En 1825, il y a tout juste 200 ans, Haïti a été forcée de payer une somme considérable à l’État français en échange de la reconnaissance de son indépendance. Cette ordonnance fut signée par le roi de France Charles X le 17 avril 1825.
Le 17 avril 2025, le jour du bicentenaire de l’ordonnance, Emmanuel Macron a fait une déclaration officielle.
Il y qualifie la rançon imposée par la France de « force injuste de l’Histoire », pour ensuite annoncer la création d’une commission franco-haïtienne d’historiens chargée d’évaluer l’impact du rançonnage. Une façon cynique de se débarrasser du problème ! Si vraiment il voulait faire quelque chose, il pourrait ne serait-ce que stopper les expulsions et régulariser tous les Haïtiens sur le territoire français.
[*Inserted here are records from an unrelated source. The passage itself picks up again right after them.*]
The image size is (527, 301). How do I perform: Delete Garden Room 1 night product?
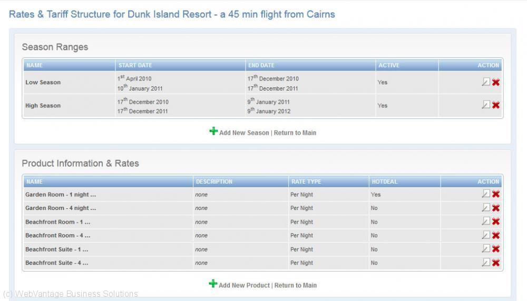[x=496, y=194]
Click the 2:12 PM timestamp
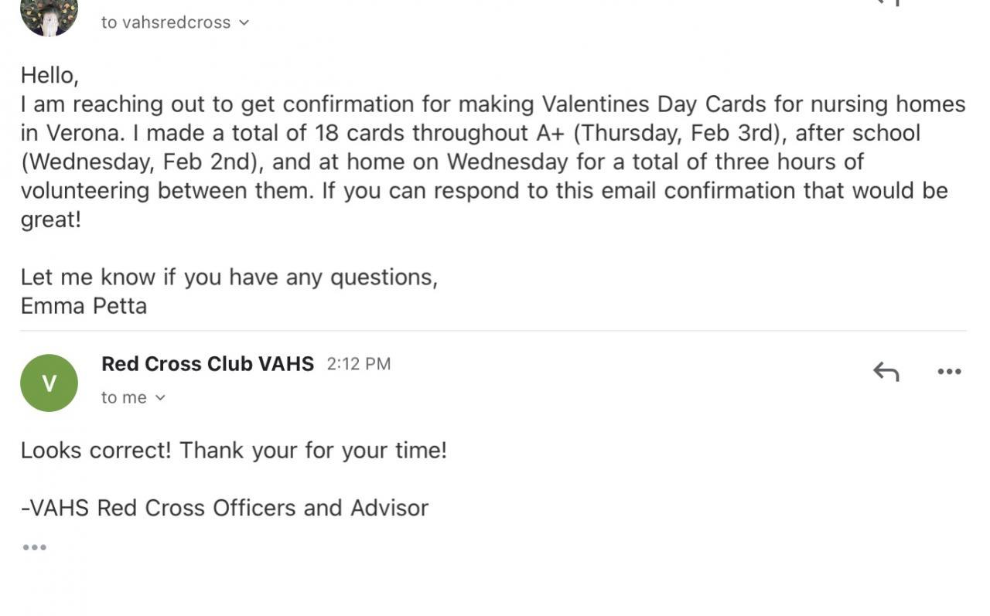Image resolution: width=990 pixels, height=616 pixels. click(x=358, y=364)
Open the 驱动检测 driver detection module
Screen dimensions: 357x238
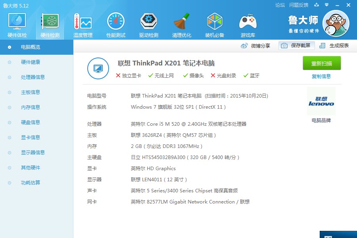pos(149,25)
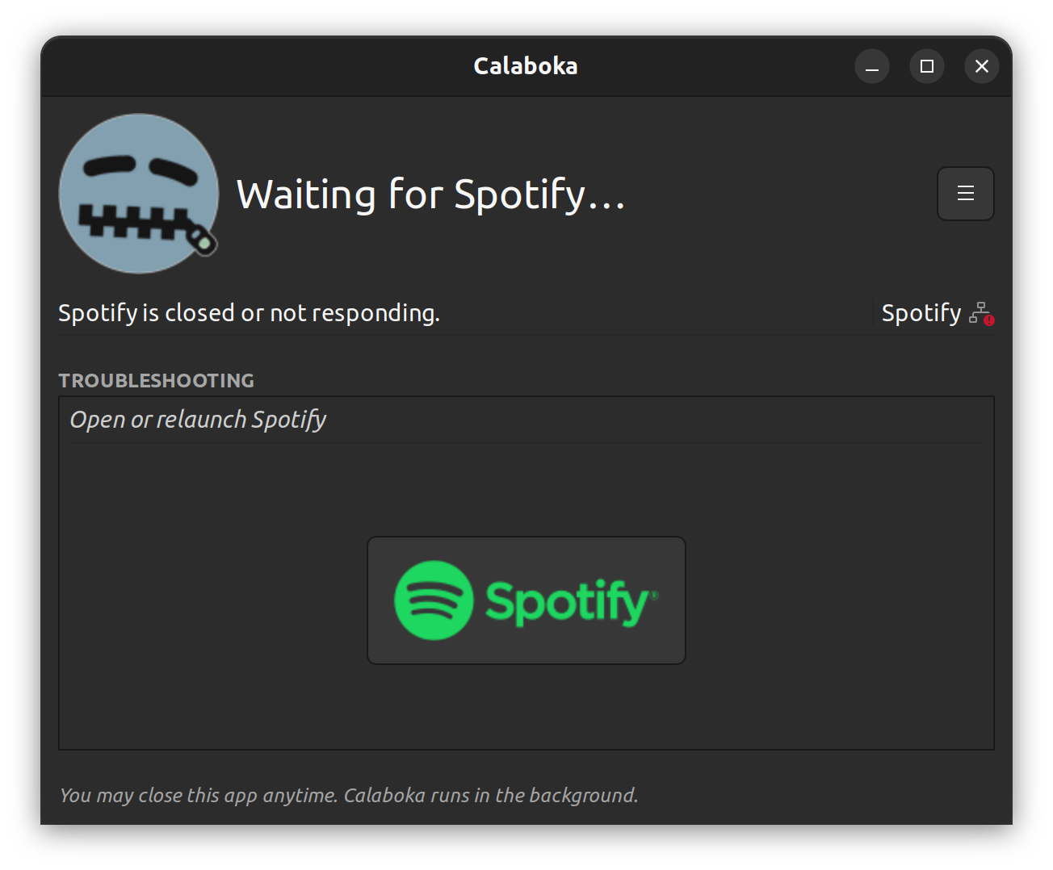Click the zipper-mouth face avatar
The width and height of the screenshot is (1053, 870).
[x=139, y=194]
Dans sa déclaration, le rôle de la grande bourgeoisie dans ce pillage est mis de côté. La rançon était pourtant bien destinée à indemniser les anciens planteurs.
Le débat est animé parmi des historiens et des intellectuels haïtiens, français et caribéens. Rapidement la critique a fusé car la déclaration n’avait pas mentionné la question des « réparations » vis-à-vis du préjudice subi par Haïti. Au paiement des 150 millions de francs or par Haïti s’ajoutent les nombreux emprunts, refinancements et intérêts payés aux banquiers de France et des États-Unis. Des travaux d’historiens, publiés en 2022 par le New York Time, ont estimé le préjudice entre 21 et 115 milliards de dollars pour Haïti entre 1825 et 1957.
Le gouvernement français n’envisage évidemment pas de payer pour ce préjudice. Pas même les 30 milliards d’euros réclamés il y a quelques années par l’État haïtien en guise de réparation. Et quand bien même, si l’État français entamait des négociations sur la question des réparations, que prendra-t-il en compte ?
Les dommages créés par la France en Haïti ne sont pas chiffrables. Avant la « double-dette » imposée, la bourgeoisie française et occidentale s’est développée sur le socle du système esclavagiste. Haïti, aujourd’hui l’un des pays les plus pauvres du monde, fut la colonie la plus riche du monde. L’exploitation esclavagiste permit l’essor de l’économie française. Dans sa déclaration Macron mentionne la révolution des esclaves haïtiens, il dit que ce combat « aurait dû offrir à la France et Haïti l’opportunité de faire chemin commun ». En guise de chemin commun, il y a eu la continuité du pillage de la population et l’enrichissement de la bourgeoisie.
Les esclaves se sont soulevés massivement, ils ont renversé le système de l’esclavage en 1794 et ont gagné leur indépendance en mettant en déroute l’armée napoléonienne en 1804. Mais le pays n’a jamais cessé de payer pour cette audace. Tout le poids du capitalisme mondial a pesé sur lui. Le préjudice est incommensurable.
La préoccupation de la population pauvre en Haïti n’est pas le débat sur les « réparations ». C’est sa survie qui la préoccupe. Les gangs dans leur ascension massacrent les habitants, pillent les quartiers. La nourriture manque, un million d’enfants sont menacés par la famine… Même si l’Etat français donnait quelques millions ou milliards, ils seraient détournés par des notables et des petits bourgeois en Haïti, et ne sortiraient pas la population de cette barbarie.
La réparation du préjudice c’est l’expropriation de tous ceux qui se sont enrichis sur des générations par l’exploitation esclavagiste, sur le pillage d’Haïti et sur la misère de la population laborieuse. La population totalement écrasée en Haïti n’aura pas d’autre choix que de s’en prendre aux gros possédants d’Haïti et surtout à la grande bourgeoisie impérialiste française et étasunienne. Le capitalisme ne pourra payer pour ses crimes qu’en étant exproprié complètement ! En Haïti et d’un bout à l’autre de la planète, c’est la suppression de la société d’exploitation de l’Homme par l’Homme et son remplacement par une société au service de tous qui pourra définitivement sortir l’humanité de la barbarie.